Thanks for posting about medical insurance. I watched the Senate Finance Committee Hearing last week. Of course, before the hearing began the nurses/doctors calling out for single payer were removed and arrested, again. Of course Senator Baucus mentioned that he “respected all the opinions”.
Of course the panel was stacked with Big Insurance and Big Pharma demanding over and over that if Congress includes a public component to the health care reform bill they “need to ensure a level playing field” for the private plans.
Later I looked up the salary of the Secretary of HHS which manages Medicare–among all the other HHS entities (annual salary=$172K) In 2005, the CEO Of United Healthcare was given $26 million. One of the panelists at that hearing was listed as formerly with GHWBush and Clinton administrations–they didn’t tell us she currently is a Director for UHC. I appreciate your blog. Thanks. Susan Craze

Concerned Citizen
Concerned Citizen
14 years ago

(Please excuse my anonymity. Like many people, my relationship with the health insurance industry is such that I cannot be publicly adversarial without fear of repercussion.)

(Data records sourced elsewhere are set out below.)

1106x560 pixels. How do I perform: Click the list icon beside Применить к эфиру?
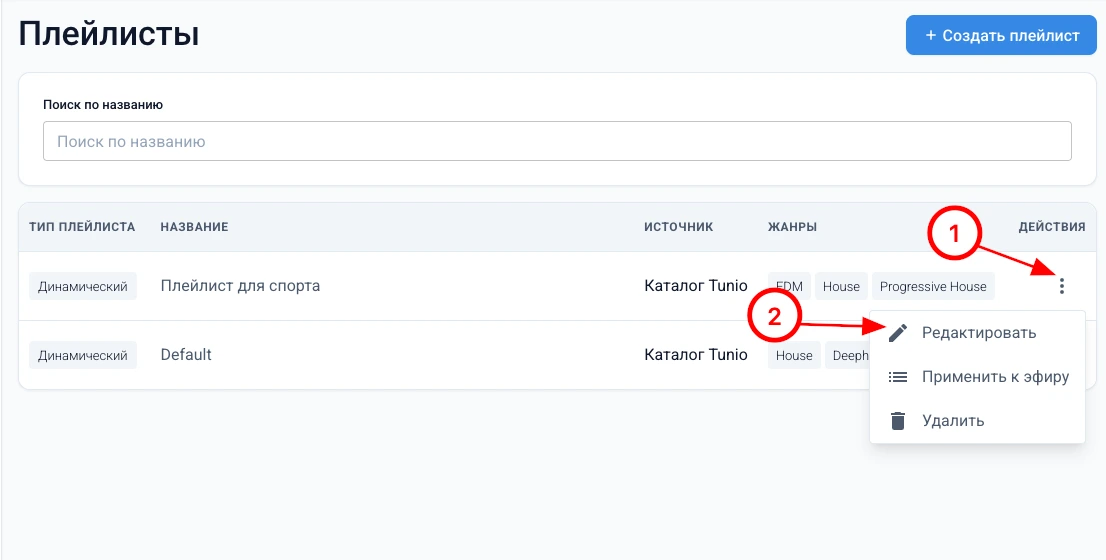tap(898, 377)
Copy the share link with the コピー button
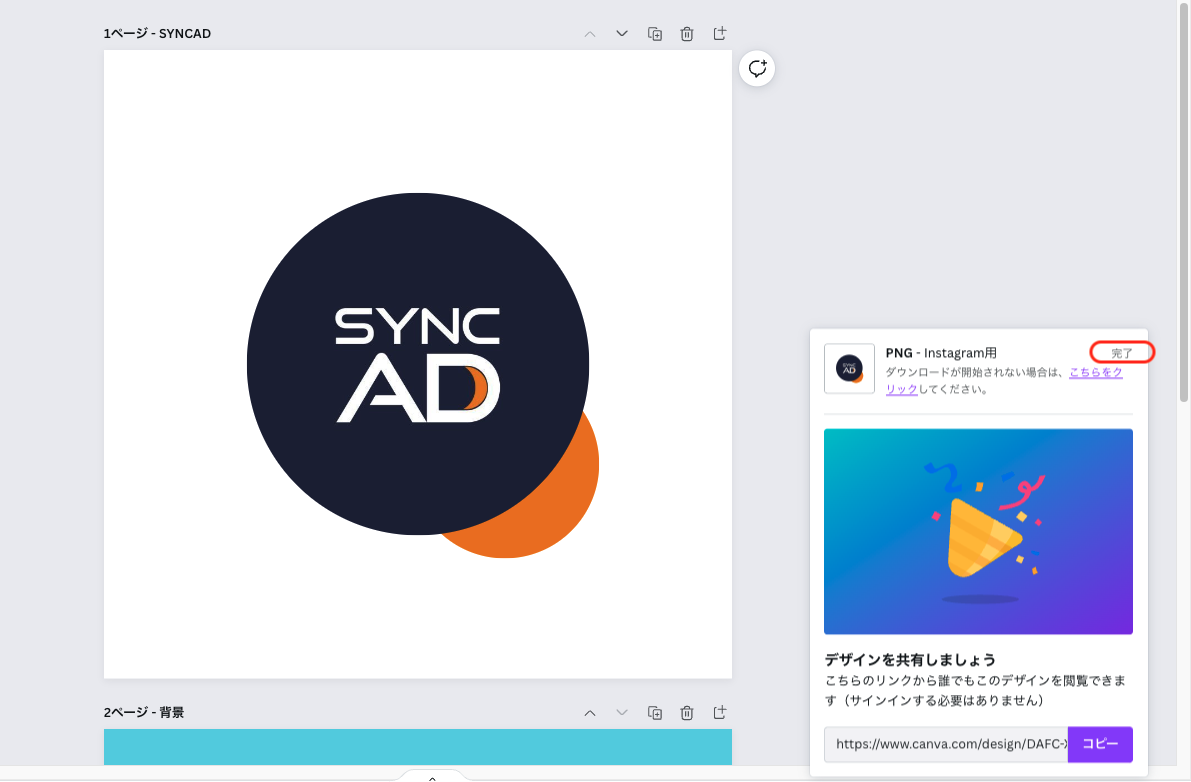This screenshot has height=782, width=1191. pos(1100,744)
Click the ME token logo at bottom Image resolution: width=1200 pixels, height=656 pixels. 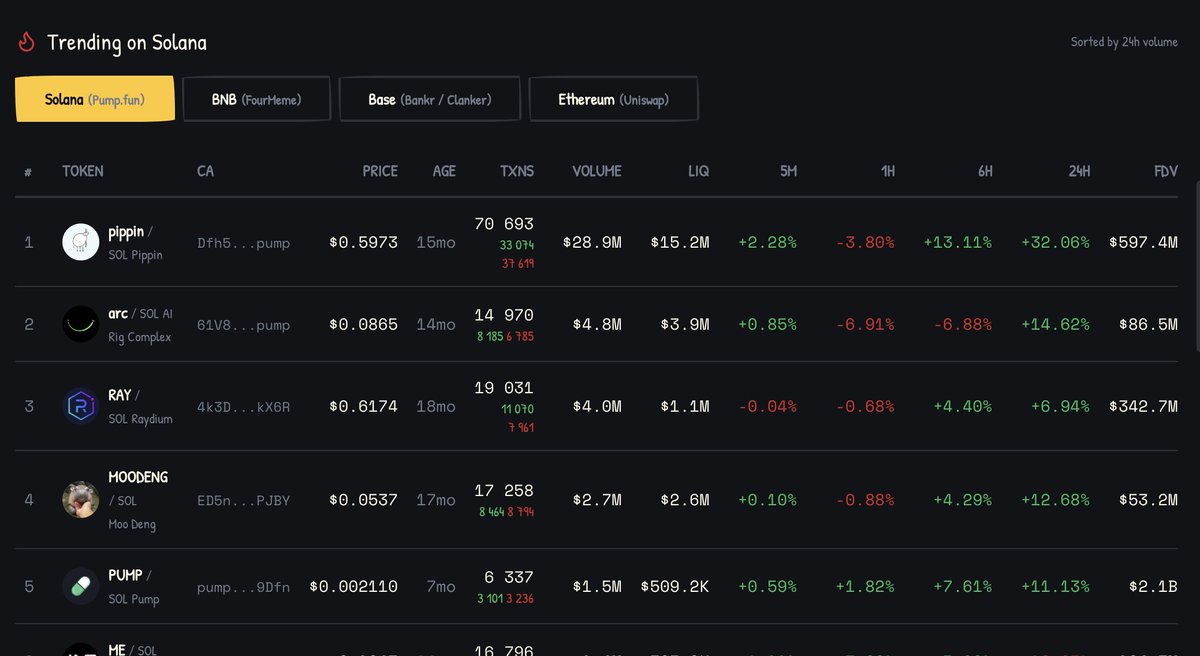pos(80,650)
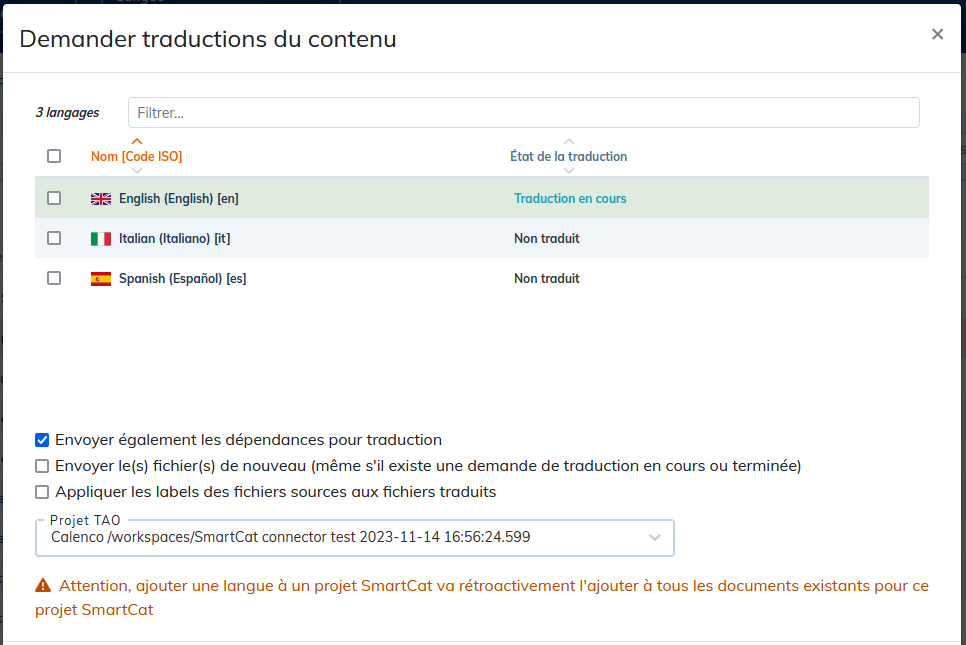Open the Projet TAO dropdown
Image resolution: width=966 pixels, height=645 pixels.
tap(355, 537)
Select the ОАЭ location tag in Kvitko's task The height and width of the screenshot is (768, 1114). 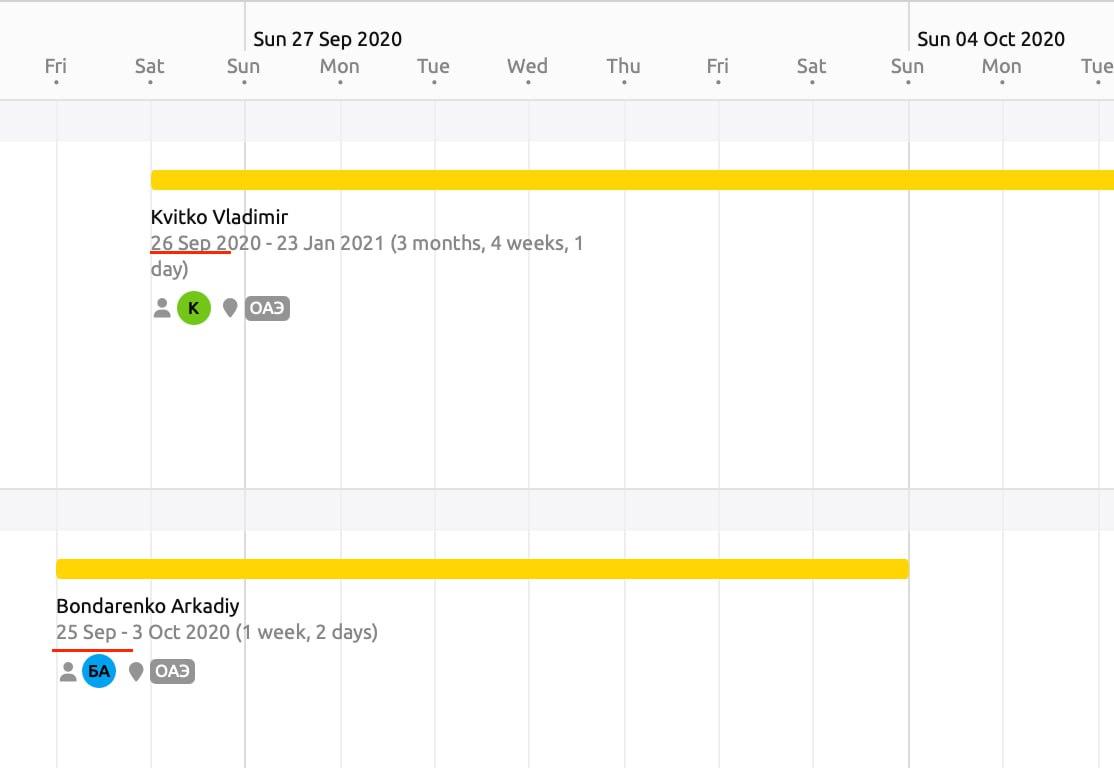(x=267, y=308)
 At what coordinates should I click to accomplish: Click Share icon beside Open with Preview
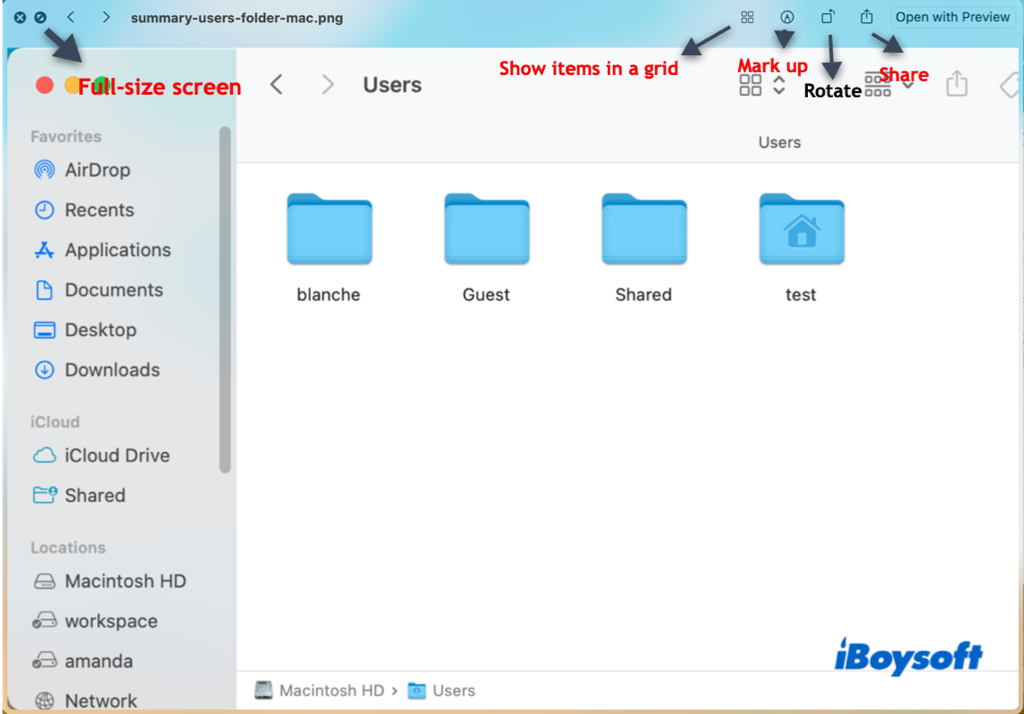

I received an Email from the Democratic National Committee this week, announcing their plan to astroturf their health insurance proposal as being somehow populist. I thought I might share my response:

To: David Plouffe, BarackObama.com
Subject: Re: June 6th: It all begins

The unwillingness of the administration and the congress to permit discussion of a single-payer system is shameful. Ultimately, no matter how you dress it up in “grass roots” propaganda the system that emerges will be dictated by the barons of the health insurance industry and not by the citizenry of the United States.

The campaign you propose is a cheap attempt to paint the discussion as populist, when it is in fact nothing of the kind. If you want to win our support for your healthcare initiatives, try listening to the people before trying to tell us what we think.